Lotta al coronavirus: dal 7 anche a Popoli lo screening di massa

POPOLI. Buone notizie a Popoli per la lotta contro il coronavirus. Da giovedì prossimo 7 gennaio, comincerà anche nel comune di Popoli lo screening di massa gratuito per il contenimento del Covid-19....
POPOLI. Buone notizie a Popoli per la lotta contro il coronavirus. Da giovedì prossimo 7 gennaio, comincerà anche nel comune di Popoli lo screening di massa gratuito per il contenimento del Covid-19. La linea di prelievo speciale sarà allestita all’interno del Musp in via Amedeo Natale 1 (nel complesso della piscina comunale) e potranno usufruirne tutti i cittadini residenti o domiciliati a Popoli di età superiore a sei anni. Secondo le indicazioni della Regione Abruzzo e della Asl Pescara, le operazioni quindi si svolgeranno inizialmente nei giorni di giovedì 7, venerdì 8 e sabato 9 gennaio. Non potrà prendere parte al programma di screening chiunque abbia sintomi che indichino un’infezione da Covid-19, chiunque sia in malattia per qualsiasi motivo e chiunque sia stato testato recentemente.
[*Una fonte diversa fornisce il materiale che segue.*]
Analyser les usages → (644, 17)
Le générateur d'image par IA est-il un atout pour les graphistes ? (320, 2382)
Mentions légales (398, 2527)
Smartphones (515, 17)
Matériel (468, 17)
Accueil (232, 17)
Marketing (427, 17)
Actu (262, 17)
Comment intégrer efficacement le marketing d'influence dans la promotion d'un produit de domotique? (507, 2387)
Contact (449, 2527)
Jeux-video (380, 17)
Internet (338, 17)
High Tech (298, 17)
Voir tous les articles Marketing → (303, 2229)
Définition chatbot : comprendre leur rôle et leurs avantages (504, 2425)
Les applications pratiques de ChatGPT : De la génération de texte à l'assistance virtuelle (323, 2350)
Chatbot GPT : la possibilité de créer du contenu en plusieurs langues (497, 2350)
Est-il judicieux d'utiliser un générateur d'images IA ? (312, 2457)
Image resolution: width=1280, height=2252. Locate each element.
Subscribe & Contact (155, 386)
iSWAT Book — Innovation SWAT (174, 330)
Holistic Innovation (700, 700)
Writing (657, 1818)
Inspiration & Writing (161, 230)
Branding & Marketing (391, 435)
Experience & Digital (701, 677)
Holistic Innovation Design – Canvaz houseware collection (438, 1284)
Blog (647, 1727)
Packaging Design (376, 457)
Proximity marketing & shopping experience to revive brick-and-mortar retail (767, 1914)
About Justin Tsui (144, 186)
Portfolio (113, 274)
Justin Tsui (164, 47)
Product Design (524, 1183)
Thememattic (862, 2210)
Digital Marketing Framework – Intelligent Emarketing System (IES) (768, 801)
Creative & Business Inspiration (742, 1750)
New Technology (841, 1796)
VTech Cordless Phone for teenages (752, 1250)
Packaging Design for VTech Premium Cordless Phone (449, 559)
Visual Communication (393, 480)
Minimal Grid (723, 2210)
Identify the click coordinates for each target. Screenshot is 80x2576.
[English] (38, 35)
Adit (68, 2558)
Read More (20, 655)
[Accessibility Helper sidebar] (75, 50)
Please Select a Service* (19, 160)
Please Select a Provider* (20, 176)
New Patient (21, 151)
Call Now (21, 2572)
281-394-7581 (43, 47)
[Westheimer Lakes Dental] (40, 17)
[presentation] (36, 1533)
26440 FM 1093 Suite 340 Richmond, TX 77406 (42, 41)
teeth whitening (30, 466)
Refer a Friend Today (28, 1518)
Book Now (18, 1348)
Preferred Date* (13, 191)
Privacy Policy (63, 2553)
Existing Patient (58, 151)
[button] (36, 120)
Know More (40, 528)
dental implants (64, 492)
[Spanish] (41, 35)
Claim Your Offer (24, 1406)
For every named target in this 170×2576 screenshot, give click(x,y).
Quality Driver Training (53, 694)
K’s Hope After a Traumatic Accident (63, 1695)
Entro i prossimi giorni, saranno concluse le varie fasi organizzative relative allo screening di massa che si effettuerà nel comune popolese a partire dalla conferma ufficiale dei medici che effettueranno il servizio con i relativi orari.
«Stiamo aspettando ufficialità nelle prossime ore e conferma del personale medico», spiega il sindaco di Popoli, Concezio Galli, «e, non appena sarà tutto definito, le informazioni necessarie, la modulistica e le modalità di esecuzione del test, saranno rese note attraverso i canali di comunicazione ufficiali quali il sito del Comune di Popoli (www.comune.popoli.pe.it) e l'app Popoli comune news, manifesti, locandine e il mio profilo social network Facebook».
«Ricordo, infine», aggiunge il primo cittadino, «che già dal mese di marzo, per chi dovesse risultare positivo al Covid-19 e fosse impossibilitato a uscire di casa, la Croce Rossa consegna medicine e spesa a casa».
Altra bella storia nella lotta al Covid, arriva dalla casa di riposo Monsignor D’Achille (Centro Arcobaleno), dove tre infermiere/assistenti popolesi e tre suore hanno deciso di restare rinchiuse nella struttura per assistere gli anziani che sono risultati positivi al virus.
Carla Carfagna, Gisa Diodati e Ornella D’Antonio sono in isolamento dall’11 di dicembre nella casa di riposo dopo che tutti i 23 ospiti sono risultati positivi, 21 dei quali asintomatici e due ricoverati negli ospedali di Chieti e Pescara. Le tre suore che dovevano essere trasferite dopo il cambio di gestione della casa di riposo, suor Milena, suor Patrizia e suor Isa, hanno deciso di restare almeno fino a quando la situazione sarà più tranquilla rispetto al contagio. «E’ stato un bel gesto di altruismo e di vicinanza alle persone anziane», commenta Galli, «Queste donne hanno preservato anche le loro famiglie e meritano tutto il nostro rispetto e vicinanza della comunità popolese».
Da ieri, altra buona notizia, è che alcuni di questi anziani stanno iniziando a uscire dal tunnel e dopo il secondo tampone, risultano negativi. Per quanto riguarda la situazione dei positivi e dei guariti nel comune popolese aggiornata a ieri, 2 gennaio, si registrano 4 nuovi casi di positività e di 5 guariti per un totale di 26 positivi, di cui 25 in isolamento domiciliare, e un ricoverato in ospedale.